皿洗いの極意

結婚してしばらくして、我が家では「料理をしなかった方が皿洗いをする」というルールができた。その頃、僕は週に2、3回夕食を作っていたと思う。しばらくして子どもが生まれ、奥さんが育児休業している間は、ほとんど毎日彼女が料理を作ったので、自動的に毎日僕が皿洗いをするようになった。その後、奥さんが仕事に復帰してからも、僕はあまり料理をしなくなり、皿洗いは固定的に僕の担当となった。つまり、僕が料理をした日も僕が皿洗いをするのである(そのかわり、奥さんは毎日洗濯をしている)。

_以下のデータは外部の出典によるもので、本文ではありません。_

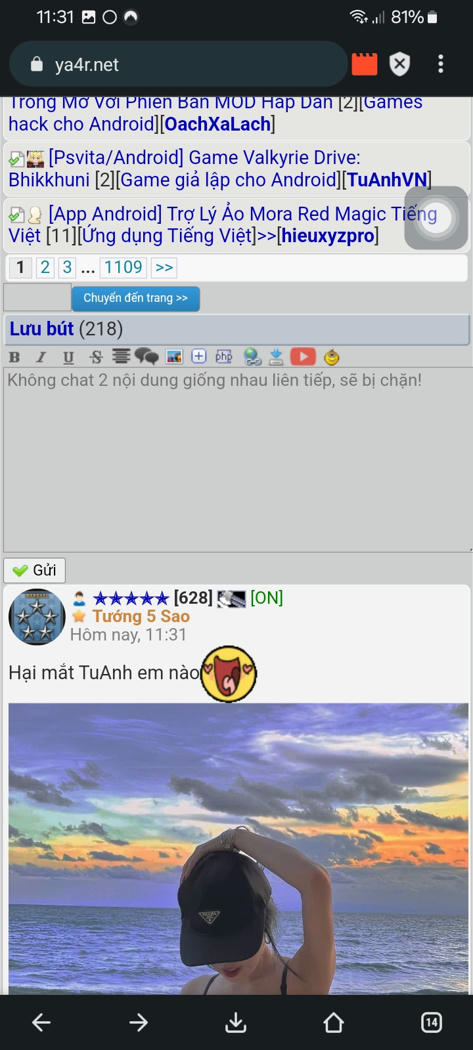This screenshot has width=473, height=1050.
Task: Open hieuxyzpro user profile link
Action: [x=330, y=236]
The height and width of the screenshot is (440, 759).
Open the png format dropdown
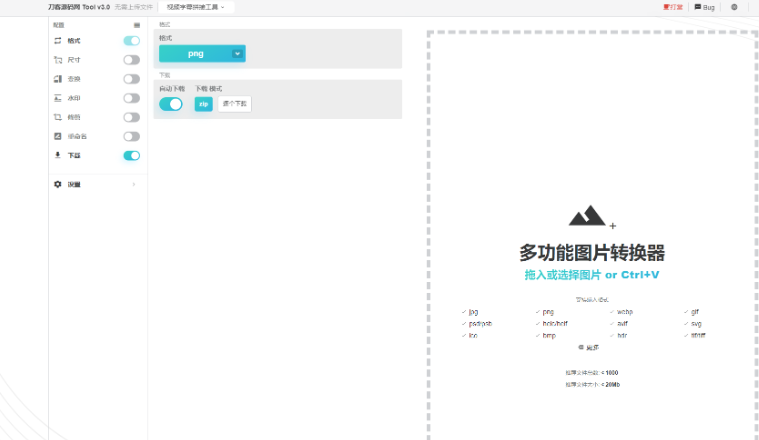(202, 54)
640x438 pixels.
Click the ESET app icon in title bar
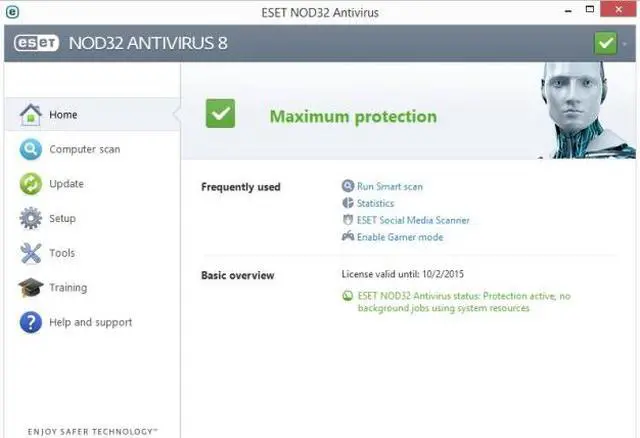pyautogui.click(x=10, y=11)
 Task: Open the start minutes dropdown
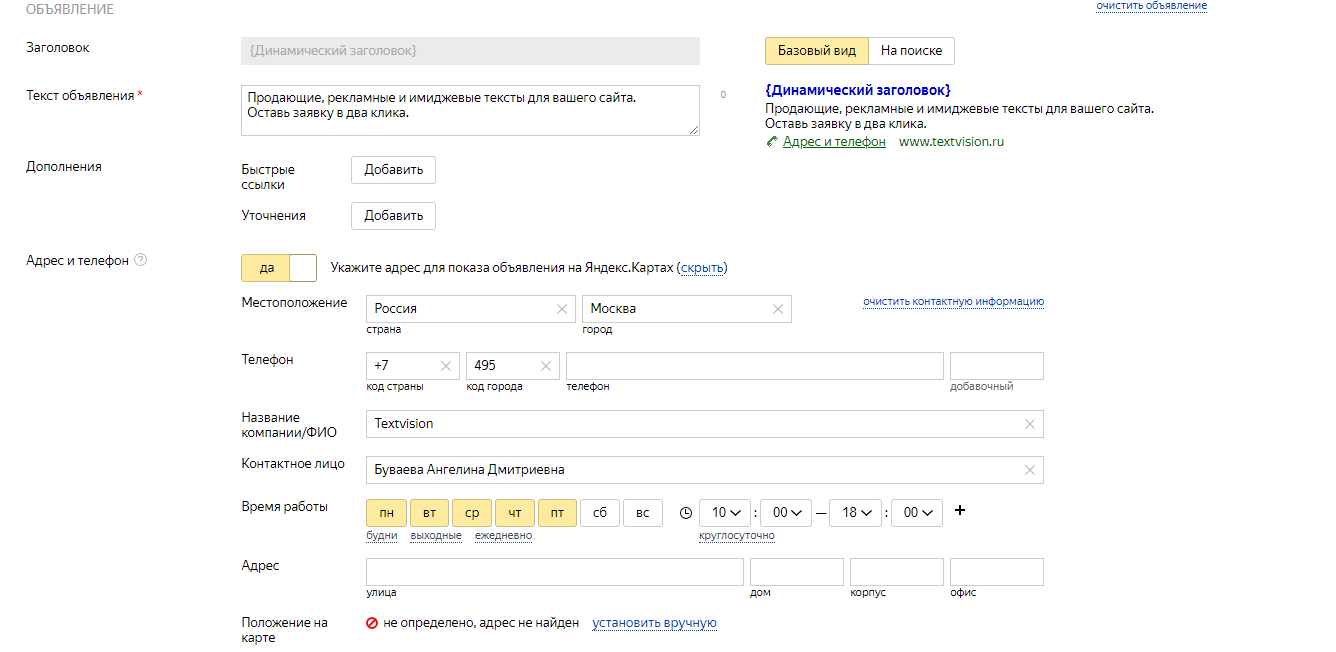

皿洗いというのはそんなに楽しい仕事ではない。ご飯を食べた後はくつろぎたいものなのに、立って働かなければならない。それで、「まあ、とりあえずくつろいだ後で...」などと後回しにしているとますますイヤになり、明日洗うことにして寝てしまったりする。しかし、翌朝、洗い物のたまった流しを見るのはあまり気分のいいものではない。前の日を引きずっているようで、スッキリと新しい一日が始まる気分にならない。流しにたまった洗い物というのは不良債権みたいなもので、早く処理した方がいいに決まっているのだ。

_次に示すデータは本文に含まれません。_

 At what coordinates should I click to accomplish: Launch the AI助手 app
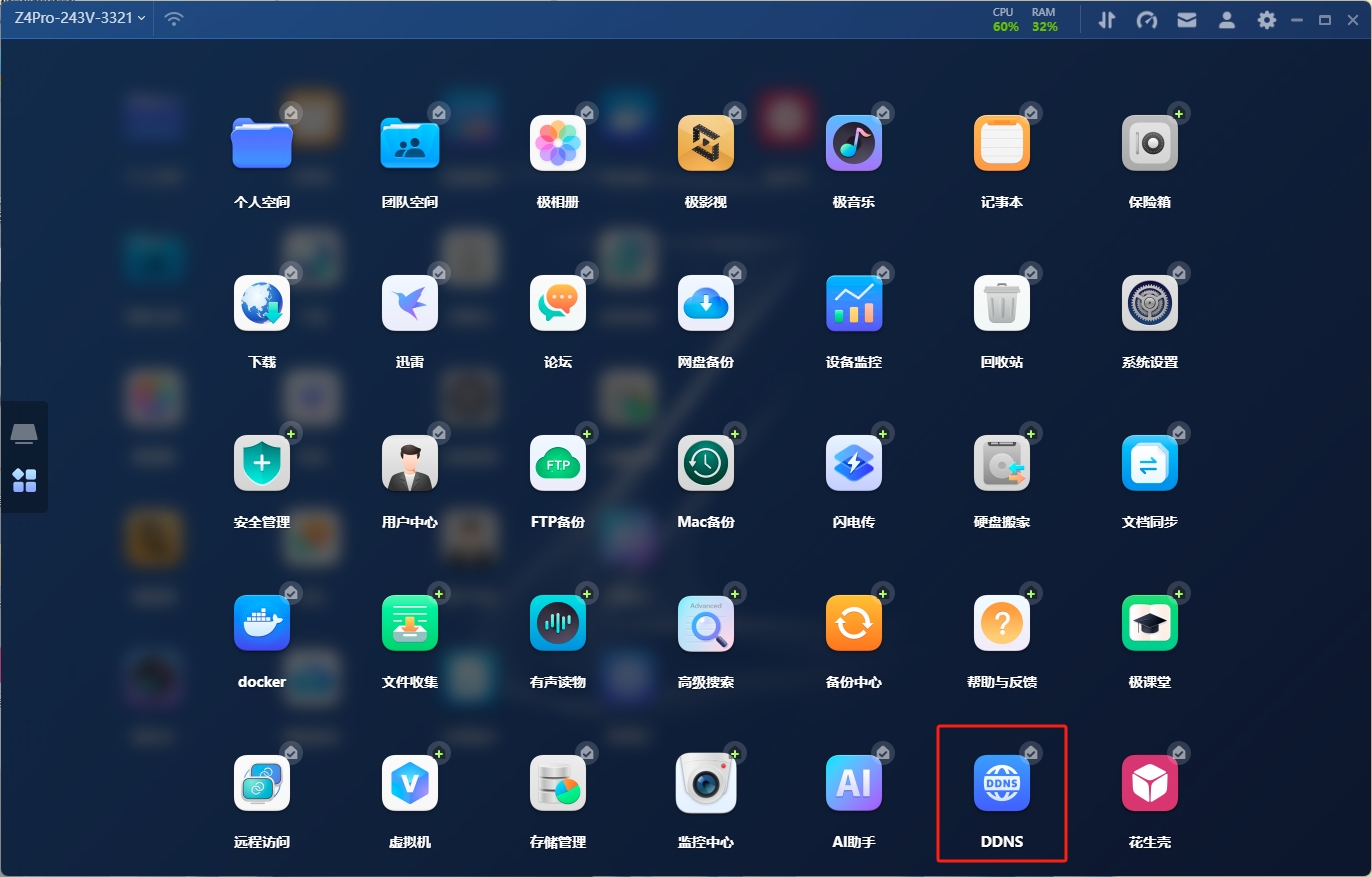854,783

村上春樹が「家事の基本は、流しに洗い物をためないこと」だといっている。お腹が減るからご飯を食べ、食事が済んだら自分の身体でお皿を洗う。さっさと洗い物を片付けるようにしていると、生活にリズムが生まれるのだ。それは自分の身体が作りだすリズムである。リズムに乗ると、物事ははかどる。村上春樹は「家事というのは永遠の後片付け」だという。たしかにそのとおりである。永遠だからリズムに乗らないとやってられないのだ。それにしても皿洗いは面倒くさい。しかし、面倒くさいことというのは何度も続けていると必ず面倒くさくなくなるのである。僕はそう確信しているので、なるべく流しに洗い物をためないようにしてみた。

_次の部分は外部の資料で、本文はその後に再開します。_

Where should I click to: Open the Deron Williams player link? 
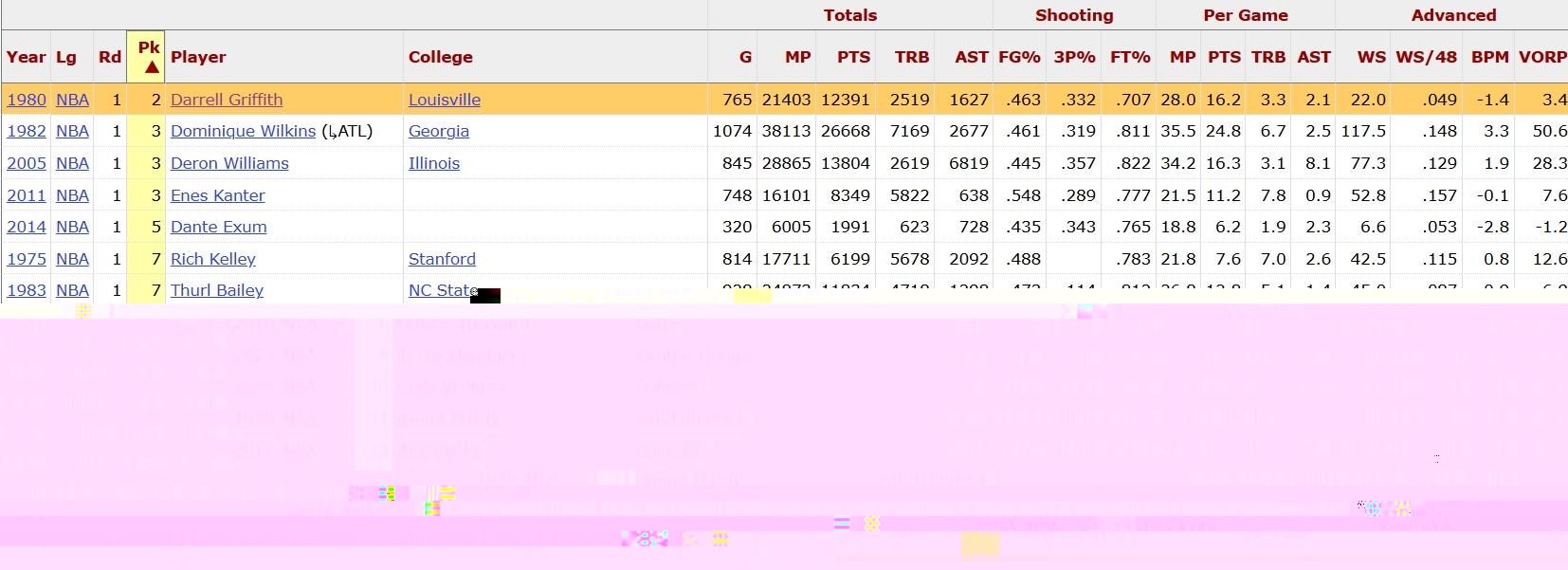click(229, 163)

僕は洗剤は使わない。太い化繊の毛糸を編んだ布で洗うと、不思議なことに洗剤は要らないのである。今は、奥さんの指導の元にオレンジ色の毛糸を自分で編んだものを使っている。ベタベタした汚れはシリコンゴムのヘラで取ると簡単にお皿がキレイになる。お湯もほとんど使わない。冬は水が冷たいが、しばらく水を使っているとだんだん地中深くの水道管に溜まっていた水が出てくるので(?)あまり冷たくなくなる。我が家のキッチンには食器洗い機というものも付いているのだが、お客さんが来た時くらいしか使わない。

そうやって、毎日毎日お皿を洗っているうちに、何も考えずにできるようになった。「面倒くさい」というのは頭が考えることなので、何も考えずにできるようになれば面倒くさくなくなるのである。今では、流しの前に立ってぼおっと他のことを考えているうちに、身体が勝手に洗い物を片づけてしまう。その間、ヤカンを火にかけておくと、洗い物が終わった頃にはお湯が沸いているので、お茶をいれる。流しが片づいていると、お茶も気分良く飲める。